— REQUIRED TASKS —
a: In the pass-plugin discussion, condense the paragraph beginning "My point is that" into a brief bulleted list that preserves its main facts.
b: According to the pass-plugin discussion, what insertion point does the legacy pass manager offer for pass plugins to insert passes at -O0?

Did you consider just removing the -NEXT suffix? Polly might not be the only case, other statically linked pass-plugins may also insert themselves at extension points.
@serge-sans-paille might have some input as well.
Are there passes that should be running at -O0 that aren't target specific? Otherwise the callbacks should only add passes if the optimization level isn't -O0.
At least for the legacy pass manager, there is an EP_EnabledOnOptLevel0 insertion point, that pass plugins can use to insert passes at -O0.
That should be obsolete by the OptimizationLevel parameter in the callbacks. The callbacks can inspect the OptimizationLevel to see if it's O0 or not when deciding to add a pass to the pipeline.
My point is that it is possible for a pass plugin (such as llvm/examples/Bye) that can add themselves to the -O0 pipeline. If those plugins are linked statically, it will break tests that assume that no passes are added at those extension points.

— RECORDS PROVIDED —
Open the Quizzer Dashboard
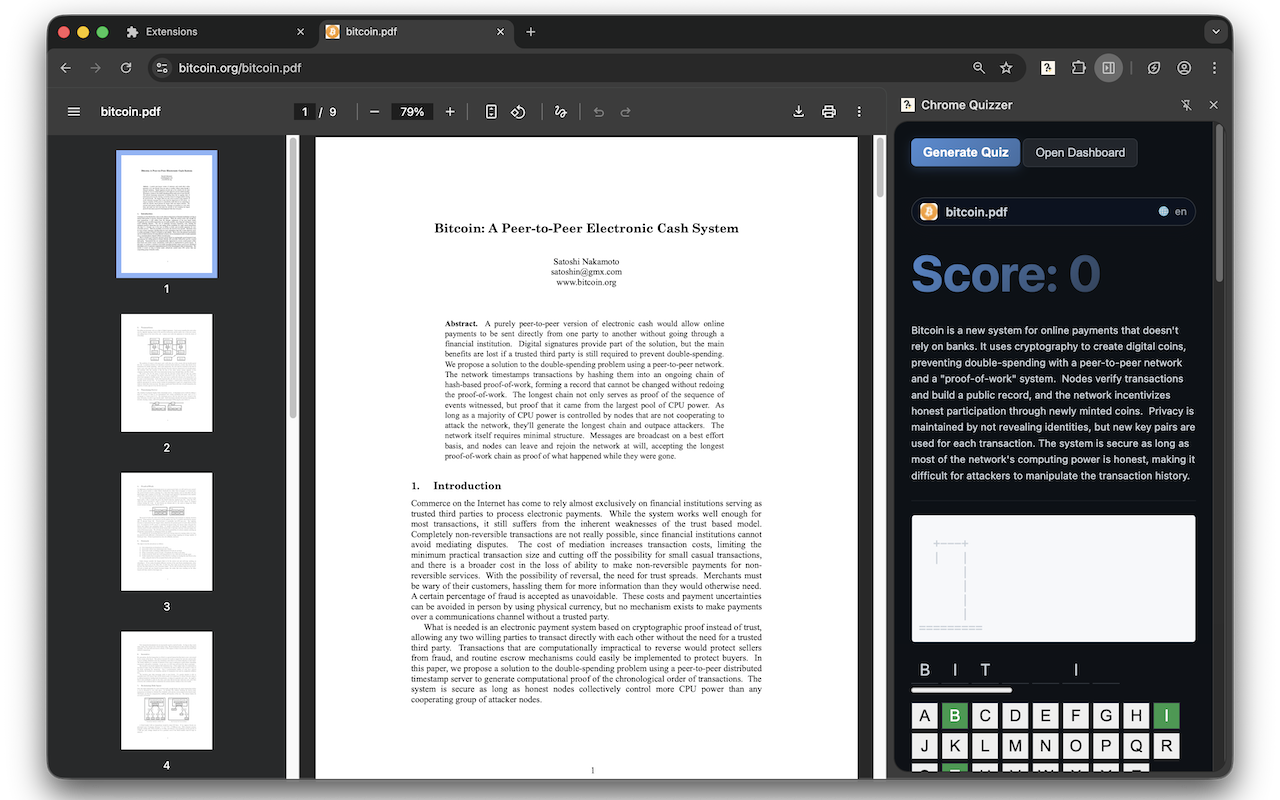pos(1079,152)
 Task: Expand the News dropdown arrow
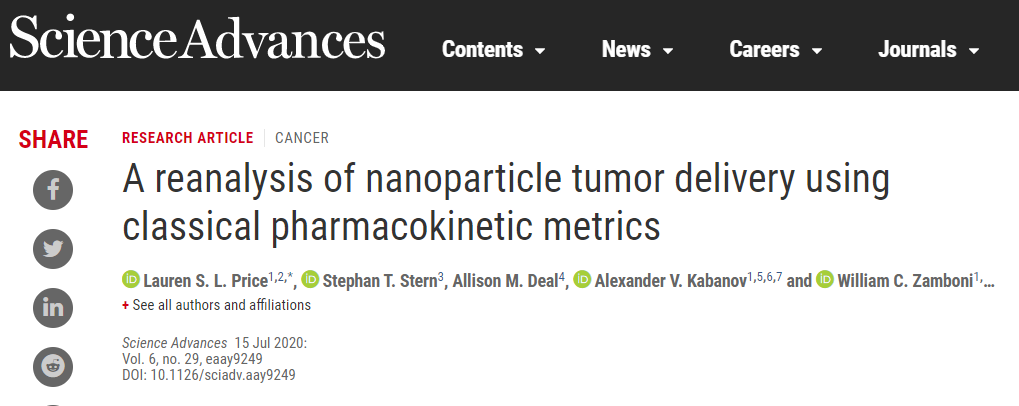pos(667,51)
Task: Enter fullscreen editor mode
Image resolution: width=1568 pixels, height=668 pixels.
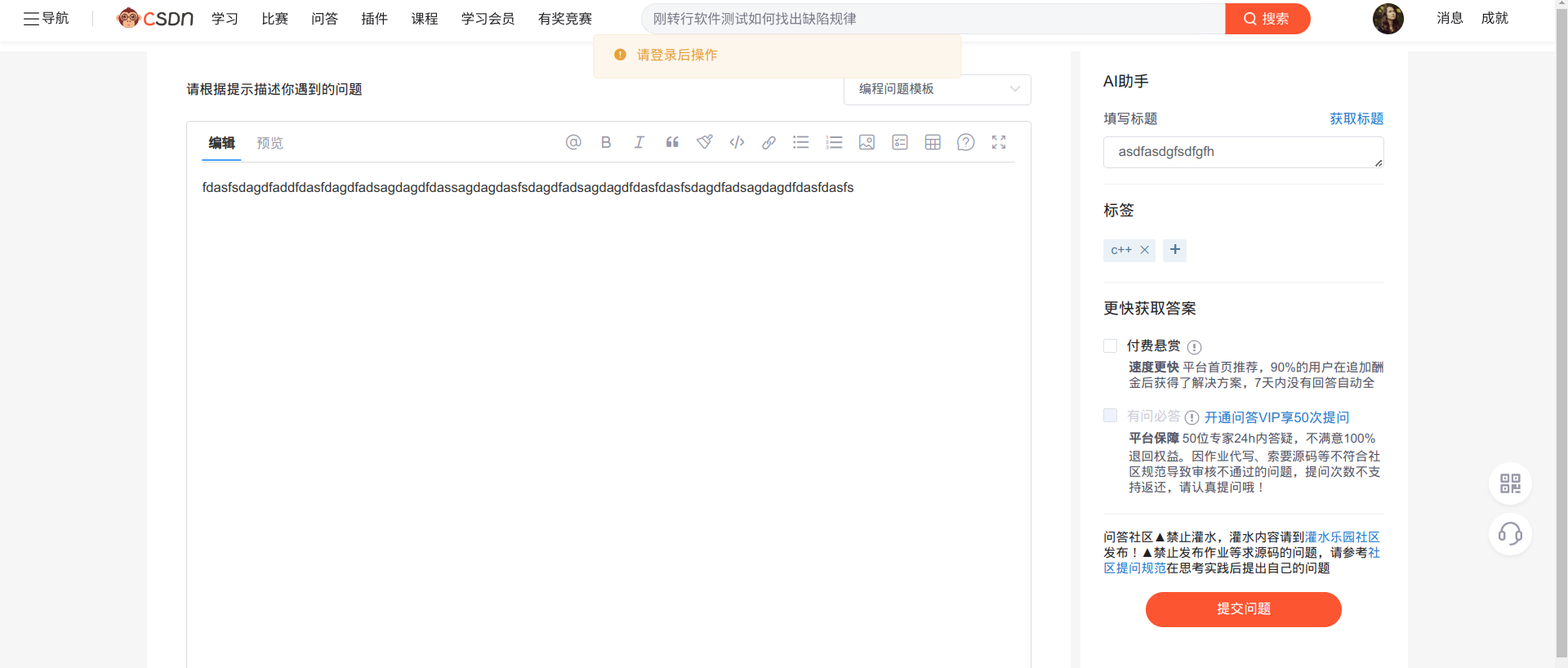Action: click(999, 142)
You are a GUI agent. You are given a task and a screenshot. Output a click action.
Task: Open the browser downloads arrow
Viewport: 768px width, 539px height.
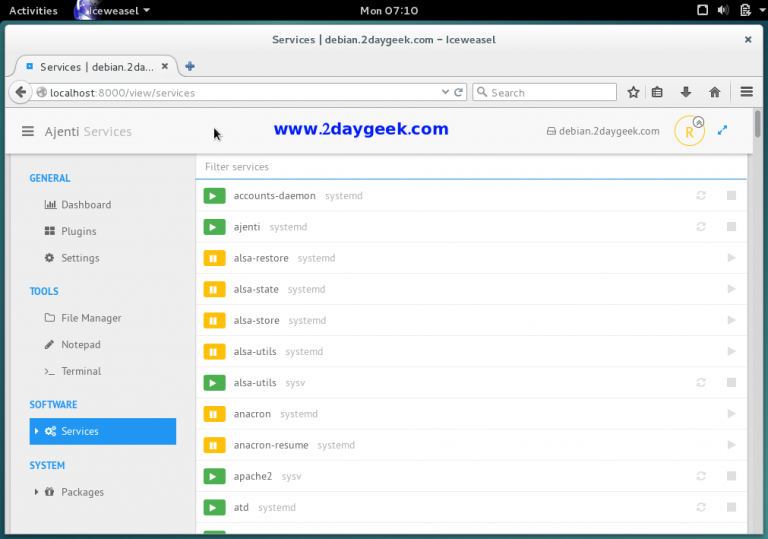686,92
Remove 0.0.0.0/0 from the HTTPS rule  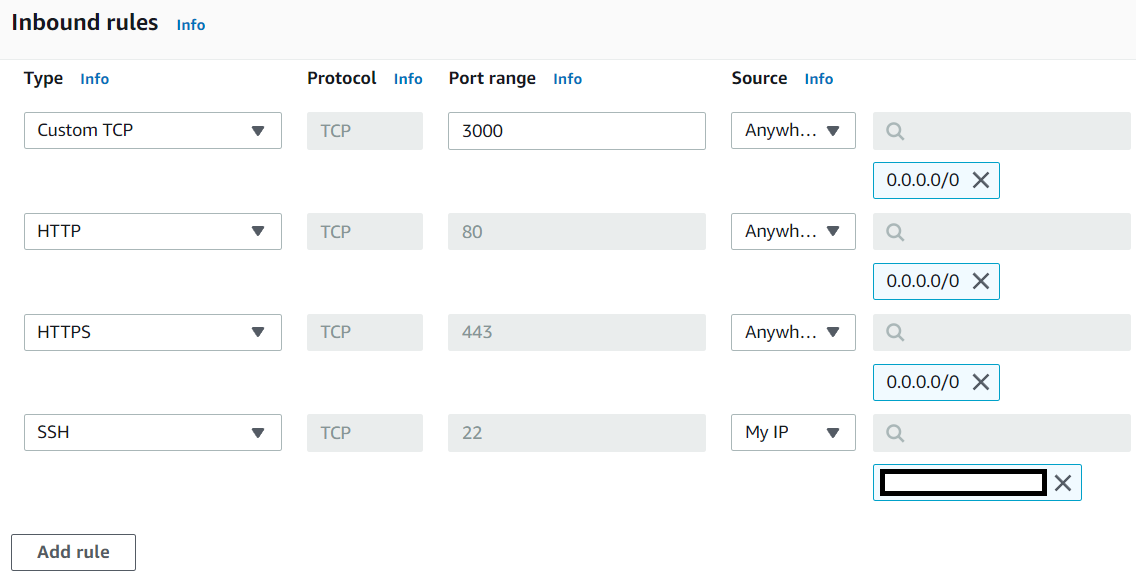coord(981,382)
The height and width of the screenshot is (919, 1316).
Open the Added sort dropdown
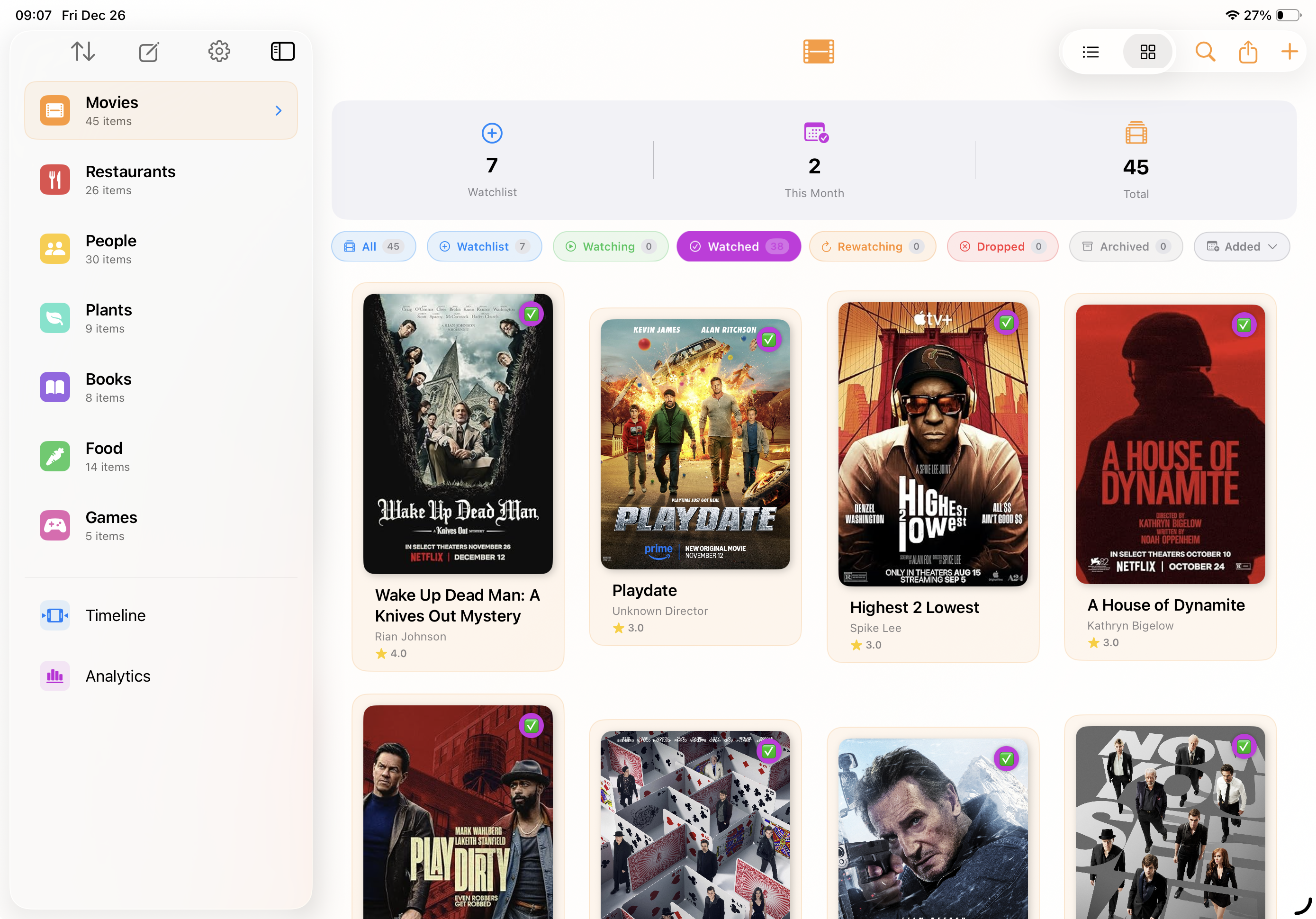(x=1242, y=246)
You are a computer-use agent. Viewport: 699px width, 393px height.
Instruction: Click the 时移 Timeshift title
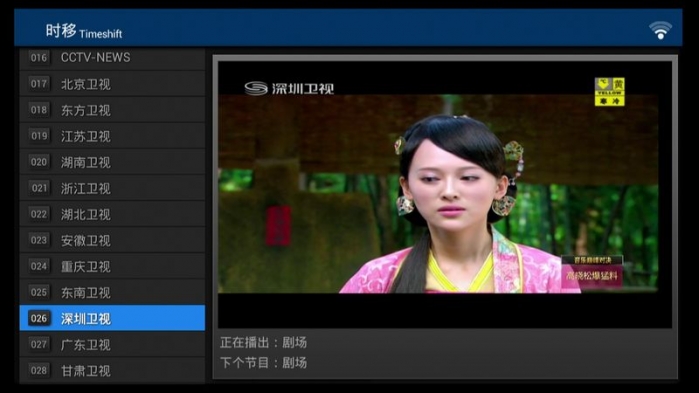tap(84, 31)
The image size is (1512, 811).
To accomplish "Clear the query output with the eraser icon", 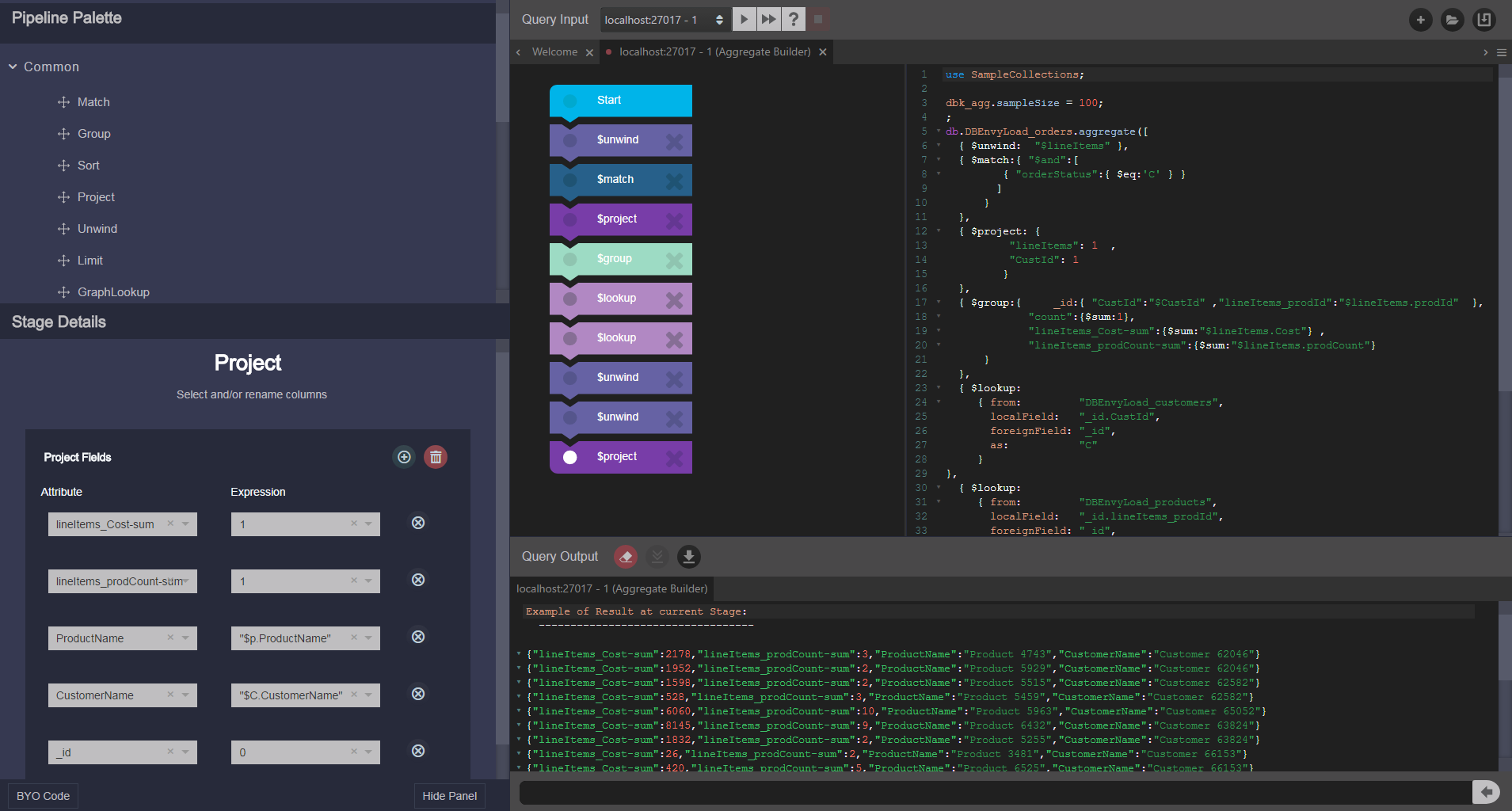I will [x=626, y=557].
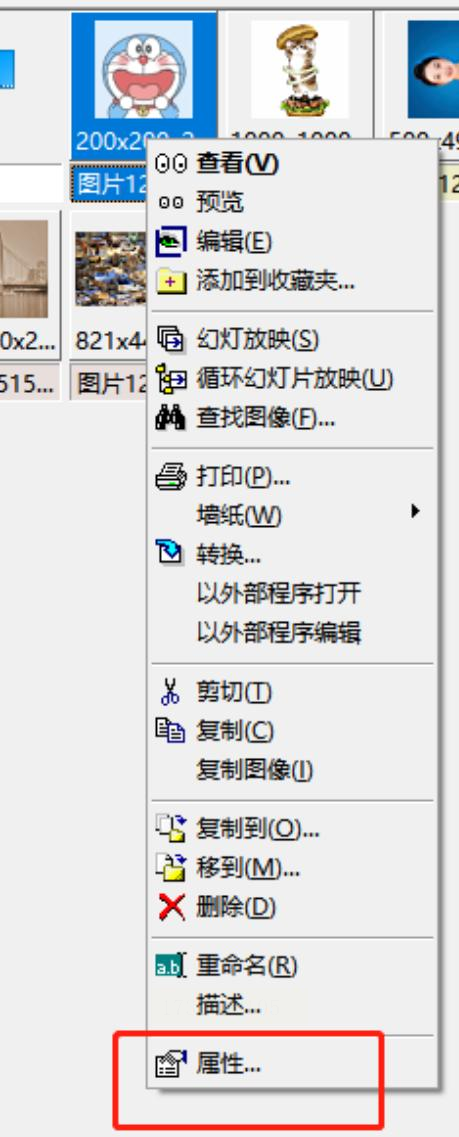Click the binoculars icon for 查找图像
This screenshot has height=1137, width=459.
tap(170, 418)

— SOLUTIONS FOR EACH TASK —
a:
- A pass plugin, such as llvm/examples/Bye, can add itself to the -O0 pipeline.
- If such plugins are linked statically, they break tests that assume no passes are added at those extension points.

b: EP_EnabledOnOptLevel0